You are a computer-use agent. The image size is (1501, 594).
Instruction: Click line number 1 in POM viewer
□ □ □ □ □ □ □
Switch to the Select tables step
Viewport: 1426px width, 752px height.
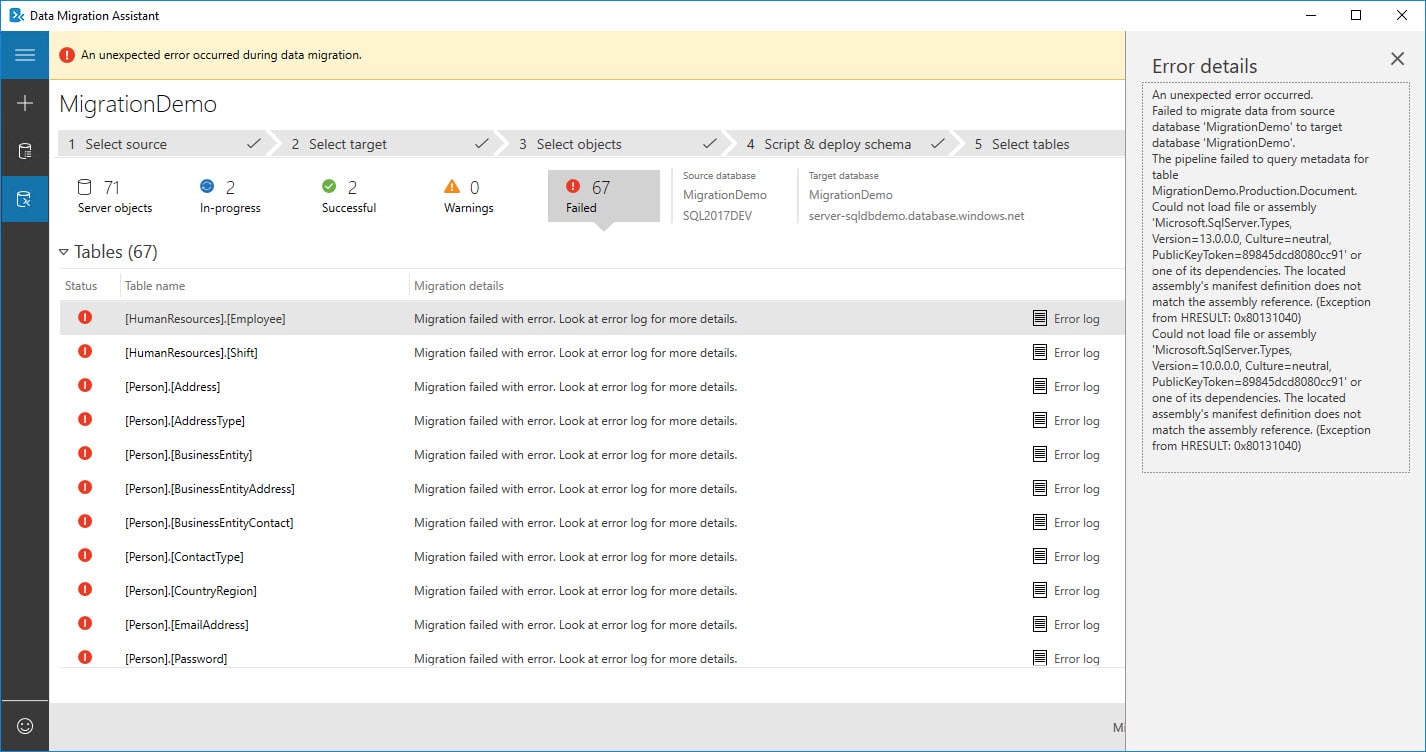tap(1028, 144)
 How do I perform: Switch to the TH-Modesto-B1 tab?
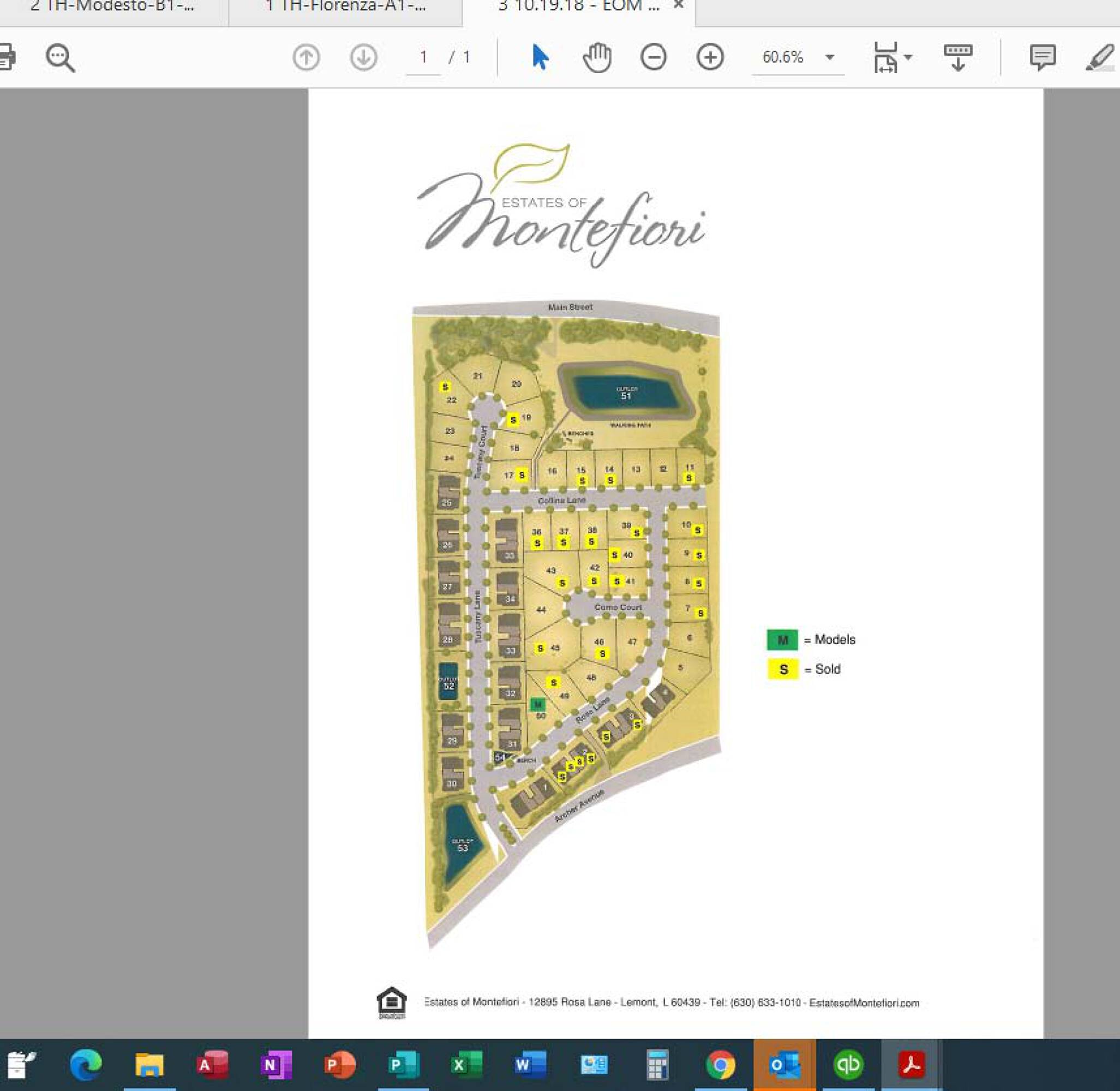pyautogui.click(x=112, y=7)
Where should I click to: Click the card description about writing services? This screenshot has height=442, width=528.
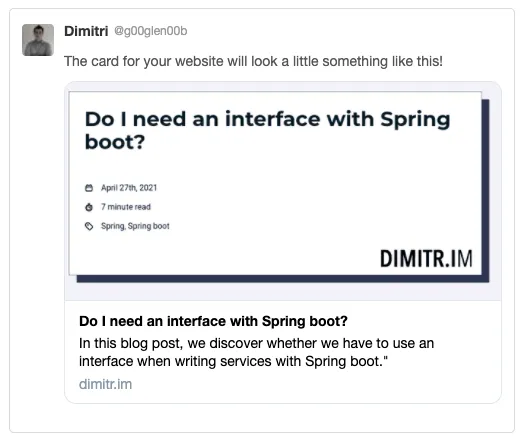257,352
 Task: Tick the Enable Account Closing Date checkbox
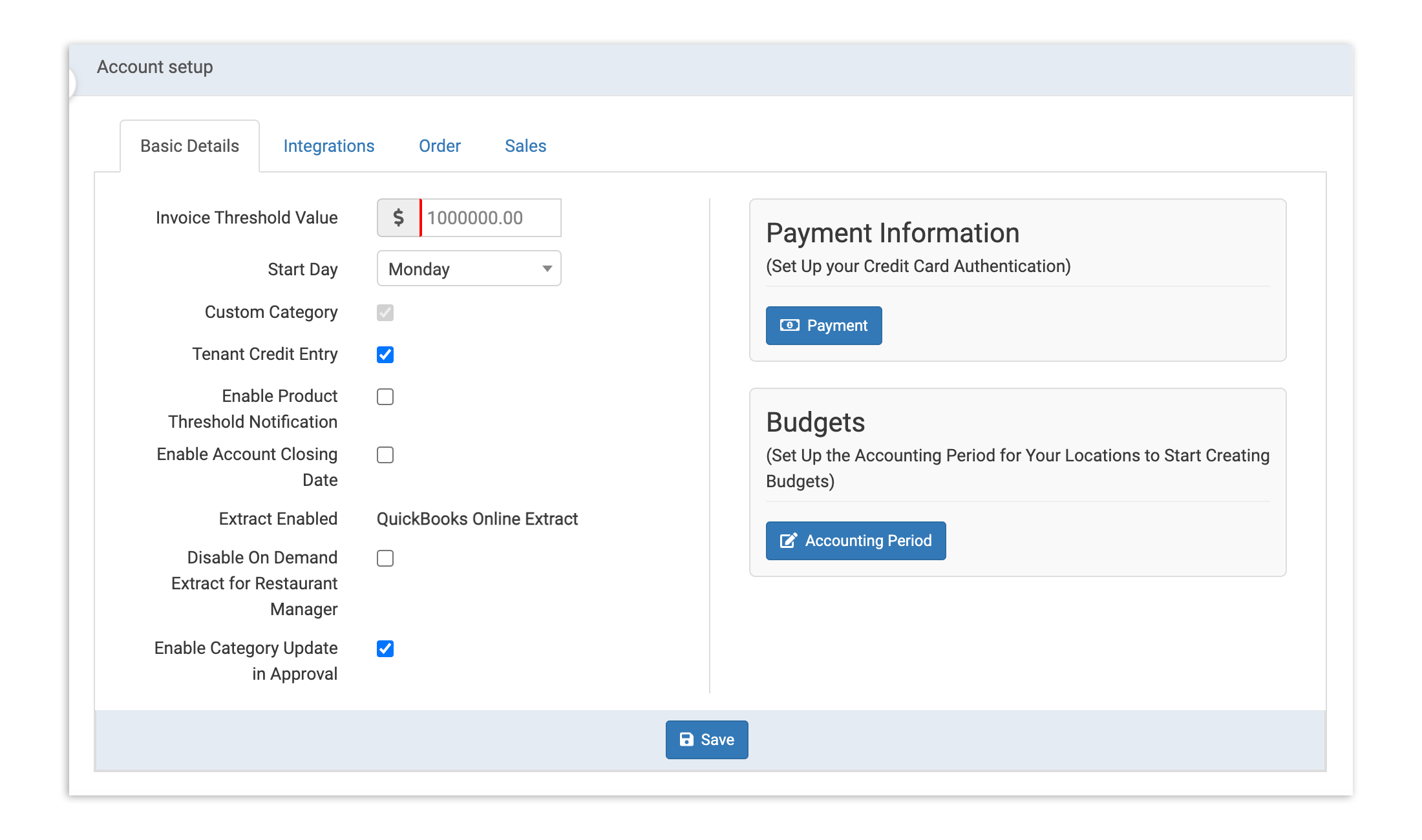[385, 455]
□ □ □ □ □ □ □
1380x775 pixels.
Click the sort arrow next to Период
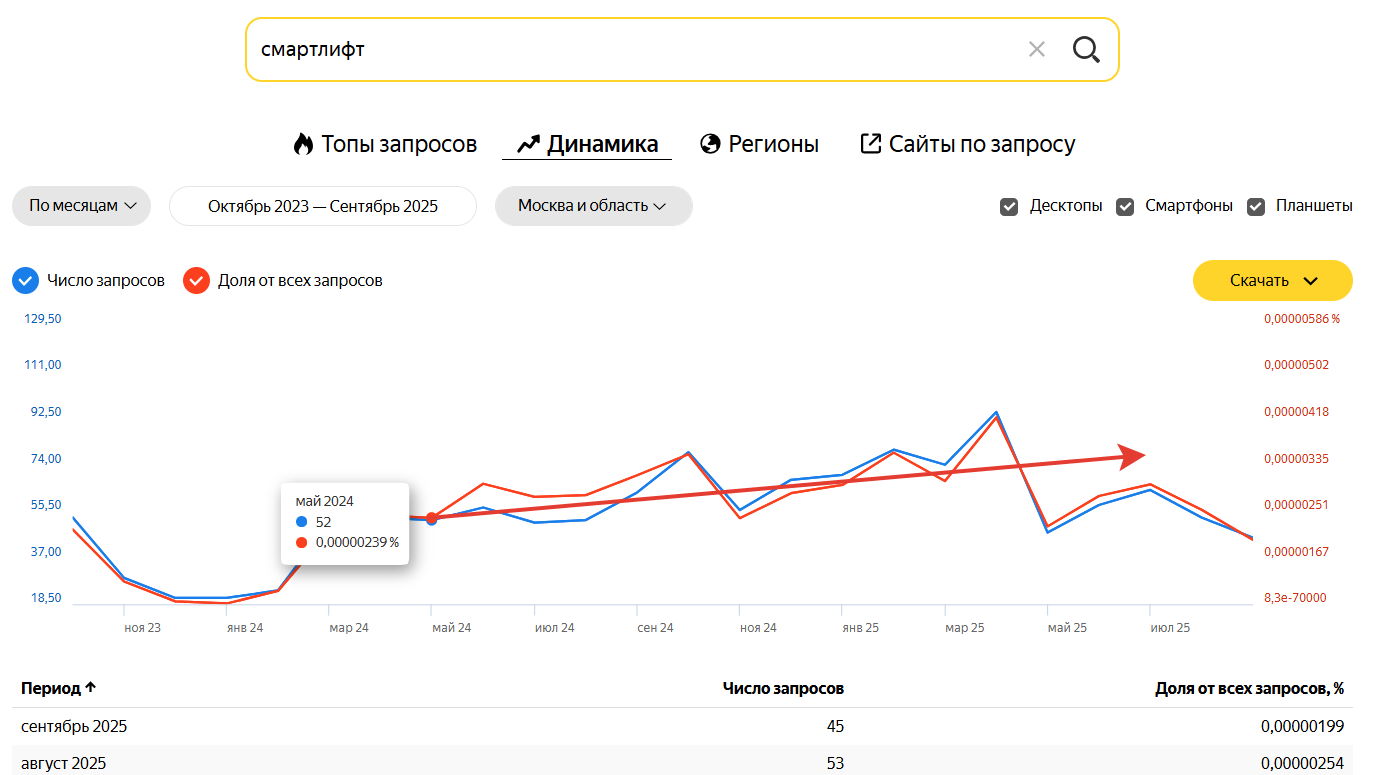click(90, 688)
□ □ □ □ □ □ □
▸ YOUR TASK
Pull out each line of the entries above that contains the string "width", matching case exactly.

▸ RESULT FOR THIS EXERCISE
Viewport: 1426px width, 752px height.
Where should I click to: Click the card description about writing services? This screenshot has height=442, width=528.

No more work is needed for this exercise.